Sobre o símbolo da maçã:
 “(...) the apple is the symbol of life. Because of the first thing that Satan gave an apple to Eve so all of us could come out, come to this earth to start living. So it comes from their life. But these ideas are fiction. (is the apple) A bad thing? Of course it is a good thing. I said it. It was the first thing that caused all of us to come to this world, to start living. So how can it be bad? If it is bad, it means all of this world is bad. And the last shot when the mother comes out. I thought, maybe you think when the father and the children are all out [of the house], you think it’s the end of the film but it is not. Because there is somebody who is still important [that needs to] come out: the mother. At the end, this boy [who teases the mother with an apple] is at the same time a symbol of Satan and God together. He is provoking [the mother] to have this apple. But at the end, he is the person, the same as God, who put the apple, put the life, in the hand of the mother. So, at the same time, [he is] Satan and God. Provoking, but [ultimately] putting the apple."

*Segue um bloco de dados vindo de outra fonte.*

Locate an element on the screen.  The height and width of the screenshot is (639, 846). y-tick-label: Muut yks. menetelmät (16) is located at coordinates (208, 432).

🎥 Céline e Julie Vão de Barco (Céline et Julie vont en bateau: Phantom Ladies Over Paris)    (1974 - by Jacques Rivette) ⭐⭐⭐
Como resistir a esse poster?!
Jornada de mais de três horas de duração que começou sem que eu entendesse porcaria alguma do que estava acontecendo, mas que tornou-se cada vez mais interessante. Nos meus devaneios, encarei como um mashup entre David Lynch - Mulholland Drive talvez - e o livro do Bioy Casares, A Invenção de Morel. Surpreendente mesmo. Esta resenha no Letterboxd - link aqui - ampliou bem o escopo do filme pra mim. Trechos dela:
A meeting of two women who've only lived their lives through the fantasies of men. (...) The safe space first appears as a collection of dolls, toys, and books of silly phrases meant for childish belief. But these women transforms them into instruments of magical power—broken candies the secret to sliding into a reality just a cab ride away. (...) Only as each other can they break out of the fantasies of other men and become their own adventure. 
They succumb again and again to seeing the same dull narrative play out in its most banal fashion: forbidden love sets the stage for the death of a young girl—we've seen it all before, haven't we? The stale language, over-emphasized pauses, and drab set dressing reveal itself finally as a ghastly relic of the past. So let the women provide their commentary, turn from side characters into detectives, and heck, tango on through the story and make their own ending. 
Insisto, porém, que três horas é demais da conta, Monsieur Rivette.
(Gif: eu que fiz®)
🎥 Asas do Desejo (Wings of Desire) (1987 - by Wim Wenders) ⭐⭐⭐½
   
Name the men, women and children
who will look for me
me, their storyteller
their cantor, their spokesman.

Because they need me
more than anything in the world.

We have embarked.

A temática/figura do Storyteller foi particularmente favorita (os anjos sabem o quanto preciso do Contador de Histórias na minha vida). E gostei bastante da ideia que permeia a conclusão final - gif esquerda ( = eu que fiz®).